Kepada penyidik Polresta Bandara Soekarno-Hatta, EF mengaku memang meminta sejumlah uang kepada korban dengan modus bisa merubah hasil tes rapidnya yang semula reaktif, menjadi non reaktif.

Dari pengakuan korban LHI yang ditulisnya di akun media sosial Twitter, tersangka meminta sejumlah uang kepadanya.

Akhirnya, korban mentransfer uang senilai Rp 1.4 juta ke rekening tersangka. 

Padahal, tersangka dibayar sekitar Rp 350 ribu lebih untuk sekali shift di Terminal 3 Bandara Soekarno-Hatta sebagai tenaga medis rapid test.

"Uangnya untuk apa, besok ya, kita akan rilis," ungkap Alexander.

Kendati demikian, EF sudah mendekam di balik jeruji besi Mapolresta Bandara Soekarno-Hatta untuk pendalaman lebih lanjut.
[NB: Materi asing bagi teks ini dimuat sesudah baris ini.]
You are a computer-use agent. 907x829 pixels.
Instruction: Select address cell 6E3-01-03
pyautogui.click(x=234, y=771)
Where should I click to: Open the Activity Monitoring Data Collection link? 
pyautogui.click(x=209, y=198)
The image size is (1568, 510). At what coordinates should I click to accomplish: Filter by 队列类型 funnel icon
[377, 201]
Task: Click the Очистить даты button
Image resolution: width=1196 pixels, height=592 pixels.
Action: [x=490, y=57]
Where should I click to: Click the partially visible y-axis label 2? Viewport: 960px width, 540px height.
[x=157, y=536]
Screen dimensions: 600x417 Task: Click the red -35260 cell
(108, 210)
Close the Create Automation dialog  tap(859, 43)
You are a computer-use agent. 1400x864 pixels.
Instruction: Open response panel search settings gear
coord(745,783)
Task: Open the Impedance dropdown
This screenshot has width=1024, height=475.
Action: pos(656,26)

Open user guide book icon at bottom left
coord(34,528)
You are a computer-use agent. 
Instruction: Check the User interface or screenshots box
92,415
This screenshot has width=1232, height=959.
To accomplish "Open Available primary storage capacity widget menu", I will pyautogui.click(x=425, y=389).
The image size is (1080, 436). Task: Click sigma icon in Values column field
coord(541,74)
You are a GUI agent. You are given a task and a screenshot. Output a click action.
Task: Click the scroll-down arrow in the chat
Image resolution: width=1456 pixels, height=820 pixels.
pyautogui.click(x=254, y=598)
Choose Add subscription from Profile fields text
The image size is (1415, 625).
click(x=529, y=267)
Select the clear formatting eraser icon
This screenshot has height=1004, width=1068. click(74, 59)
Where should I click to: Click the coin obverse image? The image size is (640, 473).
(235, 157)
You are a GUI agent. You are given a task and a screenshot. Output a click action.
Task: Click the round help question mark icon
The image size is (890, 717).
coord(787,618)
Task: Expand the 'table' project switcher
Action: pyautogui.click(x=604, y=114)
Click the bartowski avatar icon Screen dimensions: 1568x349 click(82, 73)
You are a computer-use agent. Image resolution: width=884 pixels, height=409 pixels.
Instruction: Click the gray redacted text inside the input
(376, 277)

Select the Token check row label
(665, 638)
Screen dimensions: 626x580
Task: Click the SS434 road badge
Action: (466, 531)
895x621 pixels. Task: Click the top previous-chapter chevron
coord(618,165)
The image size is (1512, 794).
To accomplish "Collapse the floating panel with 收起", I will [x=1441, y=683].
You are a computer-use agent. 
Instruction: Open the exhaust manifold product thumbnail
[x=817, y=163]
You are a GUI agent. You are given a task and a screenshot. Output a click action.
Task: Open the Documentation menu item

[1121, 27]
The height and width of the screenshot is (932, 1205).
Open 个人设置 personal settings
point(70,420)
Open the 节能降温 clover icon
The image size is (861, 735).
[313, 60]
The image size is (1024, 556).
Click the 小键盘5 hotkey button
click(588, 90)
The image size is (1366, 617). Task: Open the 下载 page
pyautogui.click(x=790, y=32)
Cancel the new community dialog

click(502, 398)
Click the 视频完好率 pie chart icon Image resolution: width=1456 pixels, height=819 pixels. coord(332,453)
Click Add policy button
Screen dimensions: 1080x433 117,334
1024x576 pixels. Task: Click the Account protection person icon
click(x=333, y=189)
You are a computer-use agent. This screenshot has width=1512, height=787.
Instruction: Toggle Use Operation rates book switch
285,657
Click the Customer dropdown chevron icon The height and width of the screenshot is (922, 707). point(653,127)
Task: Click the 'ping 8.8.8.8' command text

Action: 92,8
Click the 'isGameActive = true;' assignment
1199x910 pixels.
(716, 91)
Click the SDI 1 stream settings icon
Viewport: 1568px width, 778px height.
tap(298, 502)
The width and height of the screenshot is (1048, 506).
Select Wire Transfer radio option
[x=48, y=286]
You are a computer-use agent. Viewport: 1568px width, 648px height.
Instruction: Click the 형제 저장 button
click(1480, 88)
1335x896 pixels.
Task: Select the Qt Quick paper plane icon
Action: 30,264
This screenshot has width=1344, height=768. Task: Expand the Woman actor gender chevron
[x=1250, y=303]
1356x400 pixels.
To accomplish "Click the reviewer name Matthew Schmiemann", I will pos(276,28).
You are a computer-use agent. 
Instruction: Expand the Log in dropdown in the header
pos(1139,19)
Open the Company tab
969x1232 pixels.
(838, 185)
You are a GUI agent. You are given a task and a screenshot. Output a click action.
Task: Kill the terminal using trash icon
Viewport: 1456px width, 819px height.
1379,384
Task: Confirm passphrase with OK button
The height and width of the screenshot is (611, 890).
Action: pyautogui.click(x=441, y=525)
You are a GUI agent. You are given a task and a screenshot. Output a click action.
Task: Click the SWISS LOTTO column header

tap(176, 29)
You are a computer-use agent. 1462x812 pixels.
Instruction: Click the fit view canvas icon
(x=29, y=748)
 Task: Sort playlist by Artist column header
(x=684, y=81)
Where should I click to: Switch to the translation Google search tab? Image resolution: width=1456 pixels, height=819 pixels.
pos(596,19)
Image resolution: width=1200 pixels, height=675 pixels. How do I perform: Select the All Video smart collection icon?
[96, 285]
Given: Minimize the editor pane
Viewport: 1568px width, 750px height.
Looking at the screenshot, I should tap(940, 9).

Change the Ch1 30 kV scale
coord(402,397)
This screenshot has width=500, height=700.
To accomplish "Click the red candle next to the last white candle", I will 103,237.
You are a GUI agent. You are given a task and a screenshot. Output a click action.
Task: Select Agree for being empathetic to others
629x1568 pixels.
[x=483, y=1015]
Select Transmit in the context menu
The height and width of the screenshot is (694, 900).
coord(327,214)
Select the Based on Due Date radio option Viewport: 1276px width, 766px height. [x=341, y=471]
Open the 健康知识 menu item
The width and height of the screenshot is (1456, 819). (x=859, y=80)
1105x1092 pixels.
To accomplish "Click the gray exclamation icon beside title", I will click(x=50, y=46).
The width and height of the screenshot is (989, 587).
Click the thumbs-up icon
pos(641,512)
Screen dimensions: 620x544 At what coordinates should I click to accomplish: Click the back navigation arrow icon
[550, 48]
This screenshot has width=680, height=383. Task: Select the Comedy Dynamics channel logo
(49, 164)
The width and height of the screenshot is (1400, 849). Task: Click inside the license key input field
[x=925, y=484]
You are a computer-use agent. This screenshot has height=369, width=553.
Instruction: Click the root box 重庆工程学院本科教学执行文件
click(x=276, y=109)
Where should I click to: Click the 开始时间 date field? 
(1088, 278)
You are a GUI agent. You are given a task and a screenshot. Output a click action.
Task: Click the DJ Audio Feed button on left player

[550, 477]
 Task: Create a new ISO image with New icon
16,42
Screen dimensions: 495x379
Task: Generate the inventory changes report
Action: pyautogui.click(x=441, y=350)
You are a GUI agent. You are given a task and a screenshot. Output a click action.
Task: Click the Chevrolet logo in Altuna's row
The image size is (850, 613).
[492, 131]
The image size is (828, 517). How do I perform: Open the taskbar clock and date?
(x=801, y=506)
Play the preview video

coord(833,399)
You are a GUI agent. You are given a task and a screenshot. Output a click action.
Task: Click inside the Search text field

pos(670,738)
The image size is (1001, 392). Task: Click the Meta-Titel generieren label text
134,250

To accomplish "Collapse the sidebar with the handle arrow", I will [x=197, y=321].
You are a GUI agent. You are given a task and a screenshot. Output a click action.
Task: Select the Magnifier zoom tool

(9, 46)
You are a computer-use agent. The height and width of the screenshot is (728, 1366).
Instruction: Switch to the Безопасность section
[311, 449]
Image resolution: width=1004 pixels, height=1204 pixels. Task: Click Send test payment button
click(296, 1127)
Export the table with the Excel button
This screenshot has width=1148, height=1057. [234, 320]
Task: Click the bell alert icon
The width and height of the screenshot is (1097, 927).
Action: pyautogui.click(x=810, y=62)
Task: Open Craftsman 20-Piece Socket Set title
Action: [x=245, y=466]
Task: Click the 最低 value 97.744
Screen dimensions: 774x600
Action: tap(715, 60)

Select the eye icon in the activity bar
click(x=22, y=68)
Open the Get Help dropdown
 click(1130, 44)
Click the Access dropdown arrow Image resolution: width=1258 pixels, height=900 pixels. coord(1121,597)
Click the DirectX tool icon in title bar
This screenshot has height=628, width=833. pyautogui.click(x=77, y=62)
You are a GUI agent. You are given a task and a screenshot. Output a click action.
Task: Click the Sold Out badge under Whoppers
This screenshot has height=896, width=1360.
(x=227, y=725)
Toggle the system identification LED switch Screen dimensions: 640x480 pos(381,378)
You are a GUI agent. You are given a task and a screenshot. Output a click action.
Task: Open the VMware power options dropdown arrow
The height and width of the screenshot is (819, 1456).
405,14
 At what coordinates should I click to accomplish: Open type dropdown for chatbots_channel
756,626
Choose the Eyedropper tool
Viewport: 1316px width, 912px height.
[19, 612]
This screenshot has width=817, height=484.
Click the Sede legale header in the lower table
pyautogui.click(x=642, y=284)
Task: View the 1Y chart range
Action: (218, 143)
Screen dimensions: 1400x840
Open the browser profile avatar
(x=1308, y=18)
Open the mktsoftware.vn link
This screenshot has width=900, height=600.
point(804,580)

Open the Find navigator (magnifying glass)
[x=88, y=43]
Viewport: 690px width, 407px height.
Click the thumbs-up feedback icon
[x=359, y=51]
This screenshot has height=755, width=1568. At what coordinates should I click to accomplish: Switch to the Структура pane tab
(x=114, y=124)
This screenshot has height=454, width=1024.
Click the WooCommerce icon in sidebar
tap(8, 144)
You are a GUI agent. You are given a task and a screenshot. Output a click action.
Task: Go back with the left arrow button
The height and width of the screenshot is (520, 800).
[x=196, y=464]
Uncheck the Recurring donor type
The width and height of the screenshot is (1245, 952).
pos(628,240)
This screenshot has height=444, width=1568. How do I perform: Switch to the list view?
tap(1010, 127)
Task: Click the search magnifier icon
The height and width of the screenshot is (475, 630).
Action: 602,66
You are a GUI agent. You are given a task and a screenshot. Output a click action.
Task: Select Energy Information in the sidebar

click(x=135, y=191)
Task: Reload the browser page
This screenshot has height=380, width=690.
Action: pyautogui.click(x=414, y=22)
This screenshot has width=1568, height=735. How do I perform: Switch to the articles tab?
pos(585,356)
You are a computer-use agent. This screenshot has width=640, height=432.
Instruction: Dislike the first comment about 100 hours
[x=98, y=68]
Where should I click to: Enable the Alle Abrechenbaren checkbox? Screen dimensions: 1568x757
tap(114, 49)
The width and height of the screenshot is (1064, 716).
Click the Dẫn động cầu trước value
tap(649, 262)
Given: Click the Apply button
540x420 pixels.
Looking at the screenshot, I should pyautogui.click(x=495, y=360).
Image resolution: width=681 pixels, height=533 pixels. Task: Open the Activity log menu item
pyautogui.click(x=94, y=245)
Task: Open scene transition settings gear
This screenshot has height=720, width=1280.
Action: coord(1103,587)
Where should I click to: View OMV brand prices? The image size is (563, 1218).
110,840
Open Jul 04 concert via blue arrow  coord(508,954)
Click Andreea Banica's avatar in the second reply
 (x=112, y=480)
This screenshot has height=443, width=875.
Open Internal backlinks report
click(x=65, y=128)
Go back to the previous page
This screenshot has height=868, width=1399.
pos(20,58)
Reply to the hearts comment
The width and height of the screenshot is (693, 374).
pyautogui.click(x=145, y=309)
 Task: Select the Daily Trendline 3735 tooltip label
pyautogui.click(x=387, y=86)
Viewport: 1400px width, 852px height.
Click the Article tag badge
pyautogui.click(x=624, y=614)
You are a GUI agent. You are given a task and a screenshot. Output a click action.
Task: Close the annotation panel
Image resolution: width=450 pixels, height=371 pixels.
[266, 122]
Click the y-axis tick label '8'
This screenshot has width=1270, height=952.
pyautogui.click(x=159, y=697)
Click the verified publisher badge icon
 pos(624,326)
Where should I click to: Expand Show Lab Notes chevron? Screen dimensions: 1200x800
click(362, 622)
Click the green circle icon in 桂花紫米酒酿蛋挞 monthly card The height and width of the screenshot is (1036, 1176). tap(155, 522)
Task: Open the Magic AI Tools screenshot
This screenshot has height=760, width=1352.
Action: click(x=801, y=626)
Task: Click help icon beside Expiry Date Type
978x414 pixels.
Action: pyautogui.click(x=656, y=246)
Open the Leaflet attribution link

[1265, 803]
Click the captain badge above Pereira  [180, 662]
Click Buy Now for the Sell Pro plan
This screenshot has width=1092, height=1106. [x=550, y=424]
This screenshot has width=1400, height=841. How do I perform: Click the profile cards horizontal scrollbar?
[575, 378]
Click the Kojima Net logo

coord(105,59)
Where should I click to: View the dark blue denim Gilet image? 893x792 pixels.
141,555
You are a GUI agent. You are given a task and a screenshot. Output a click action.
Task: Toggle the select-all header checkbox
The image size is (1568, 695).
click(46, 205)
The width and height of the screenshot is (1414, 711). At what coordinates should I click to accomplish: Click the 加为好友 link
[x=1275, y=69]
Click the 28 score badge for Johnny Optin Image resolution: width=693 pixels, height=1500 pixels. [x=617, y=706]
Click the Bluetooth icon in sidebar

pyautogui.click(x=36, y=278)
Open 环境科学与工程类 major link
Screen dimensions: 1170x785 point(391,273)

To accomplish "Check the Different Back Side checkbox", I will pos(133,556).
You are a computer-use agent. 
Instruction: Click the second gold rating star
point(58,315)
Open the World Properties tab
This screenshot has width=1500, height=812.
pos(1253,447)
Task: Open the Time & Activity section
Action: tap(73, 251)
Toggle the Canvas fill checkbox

Menurut Alexander, EF ditangkap di diamankan di Balige, Kabupaten Toba, Sumatera Utara pada pukul 01.00 WIB, Jumat (25/9/2020).

"Tim Garuda Satreskrim Polresta Bandara Soekarno-Hatta hari ini dini hari tadi 01.00 WIB tanggal 25 september 2020 berhasil mengamankan tersangka tindak pidana pelecehan, penipuan, dan pemerasan," jelas Alexander di Terminal 2E Bandara Soekarno-Hatta, Jumat (25/9/2020).

Viral Cuitan Pelecehan Seksual & Pemerasan di Bandara Soetta Saat Rapid Test, Korban Mengaku Trauma

Saat dilakukan penangkapan, EF sedang bersama teman wanitanya di indekos.

Kendati demikian, Alexander enggak memberikan informasi lebih mendalam soal status teman wanita si EF tersebut.